The series, also known as ‘That Still Remains,’ documents the ‘scattered remains from across the country of the now historic Palestinian presence in much of Israel’s landscape.’ Morris is an artist and not a campaigner or activist. He writes in his introductory text the history that give his photographs their meaning: 

The pictures record the locations of some of the 400 or so Palestinian villages that were cleared of their population, and then deliberately demolished, in the aftermath of the 1948 war. In referencing the impact of this war, which brought about the new state of Israel, the pictures reflect on a principle cause of the subsequent Israeli / Palestinian conflict; and the still unresolved refugee problem.

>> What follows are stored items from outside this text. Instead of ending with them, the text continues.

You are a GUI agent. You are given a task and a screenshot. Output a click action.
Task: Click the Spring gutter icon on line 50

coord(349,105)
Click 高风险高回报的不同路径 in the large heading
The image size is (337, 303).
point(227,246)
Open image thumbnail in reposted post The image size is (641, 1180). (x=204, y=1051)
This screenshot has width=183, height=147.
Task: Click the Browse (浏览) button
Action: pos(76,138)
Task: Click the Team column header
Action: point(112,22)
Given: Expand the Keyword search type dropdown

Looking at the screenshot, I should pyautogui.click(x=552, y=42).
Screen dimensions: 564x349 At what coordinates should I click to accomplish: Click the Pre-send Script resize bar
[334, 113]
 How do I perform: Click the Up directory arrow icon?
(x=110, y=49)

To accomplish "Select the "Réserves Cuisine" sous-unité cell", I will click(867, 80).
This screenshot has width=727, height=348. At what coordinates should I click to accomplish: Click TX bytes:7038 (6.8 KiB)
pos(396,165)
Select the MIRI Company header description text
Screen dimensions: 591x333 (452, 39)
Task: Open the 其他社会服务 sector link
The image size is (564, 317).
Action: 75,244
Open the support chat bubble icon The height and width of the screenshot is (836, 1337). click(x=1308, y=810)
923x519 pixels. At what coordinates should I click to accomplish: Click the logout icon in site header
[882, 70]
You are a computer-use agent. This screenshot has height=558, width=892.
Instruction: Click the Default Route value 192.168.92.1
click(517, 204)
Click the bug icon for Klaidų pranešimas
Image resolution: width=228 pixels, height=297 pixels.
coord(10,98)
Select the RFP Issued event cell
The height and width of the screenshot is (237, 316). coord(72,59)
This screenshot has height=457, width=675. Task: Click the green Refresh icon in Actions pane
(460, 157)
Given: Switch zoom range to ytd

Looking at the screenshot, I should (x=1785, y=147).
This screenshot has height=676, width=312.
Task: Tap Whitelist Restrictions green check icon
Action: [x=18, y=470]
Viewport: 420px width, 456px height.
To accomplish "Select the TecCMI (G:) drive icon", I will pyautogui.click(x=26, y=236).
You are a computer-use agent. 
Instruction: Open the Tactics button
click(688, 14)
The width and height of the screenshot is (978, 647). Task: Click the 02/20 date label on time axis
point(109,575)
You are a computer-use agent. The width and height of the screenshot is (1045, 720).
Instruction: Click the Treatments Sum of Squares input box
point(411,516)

All the pictures are taken on or very close to the original location of a Palestinian village or town. Many scenes defy, in what there is left to see, the history of the place. Despite the preponderance for memorials and information boards through out the country that explain and celebrate modern and ancient history, there is virtually no official notification of this history. Together images and text explore a story that rarely makes the headlines, and which is little known.

The captions were reinstated on Friday, after the media picked up the story, and Arts Council Wales (part-funders of the Aberystwyth Arts Centre touring exhibition) intervened. The theatre’s artistic director, Terry Hands, said he regretted the artist was not consulted. However, he defended the gallery’s actions, telling a local paper, Daily Post, that

There is no censorship, but we did receive some complaints that they may contain political messages. In the interests of even-handedness – surely a prerequisite of free speech – we have allowed the art to speak for itself.

Terry Hands repeated this line of defence – a blatant perversion of the ethos of an independent arts organisation, publicly funded or not – in a surreally complacent interview with BBC Wales on Friday afternoon (listen from 01:43:00):

superb photographs…but with texts underneath them that could be read as political statements; I was a little concerned that we might have protests about that, and after a while we did, as a result of which the curator in order to placate those who were upset…took down the statements to focus on the art…we have to be open-handed, even-handed, we’re not a political body, we’re a theatre, and if somebody in a play says something very strong on one side then it is our job to say something equally strong on the other side, it’s for the public to decide.

Morris has explained in a further letter, to his MP, that he was told by the gallery only that

a number of complaints were received from various ‘Jewish groups,’ but despite asking I have been given no more detail and have not been ask to reply; which I would happily have done.

He then explained that it was a Christian Zionist minister who came to the gallery in person. Saying he was acting on behalf of ‘Jewish organisations, he’ threatened that there would be consequences if the captions were not removed, and intimidated the curator into taking them down.

The minister is Mike Fryer who describes himself on this website as a retired National Crime Squad Detective whose police experience,

God has used…to gather and produce evidence about the truth of the terrorism in Israel. Mike also investigates the extent to which paganism and witchcraft is affecting our communities and Churches in the UK and has written a book called “Craft or Christ” on this subject. Mike has also studied Christian Antisemitism at Yad Vashem, the Holocaust Museum in Jerusalem, Israel

Theatre patrons supporting Morris are demanding:
– that the exhibition is extended for a further full week in its uncensored form;
– that the talk he was asked to give is rescheduled;
– that the theatre issues a public apology for the events of this week.

Unless these demands are met, the photographer and others ‘will be handing out a defence of the work, and of the principle of fighting the censorship of artistic expression’ at a protest planned for tonight [Saturday 7 March], the final day of the exhibition.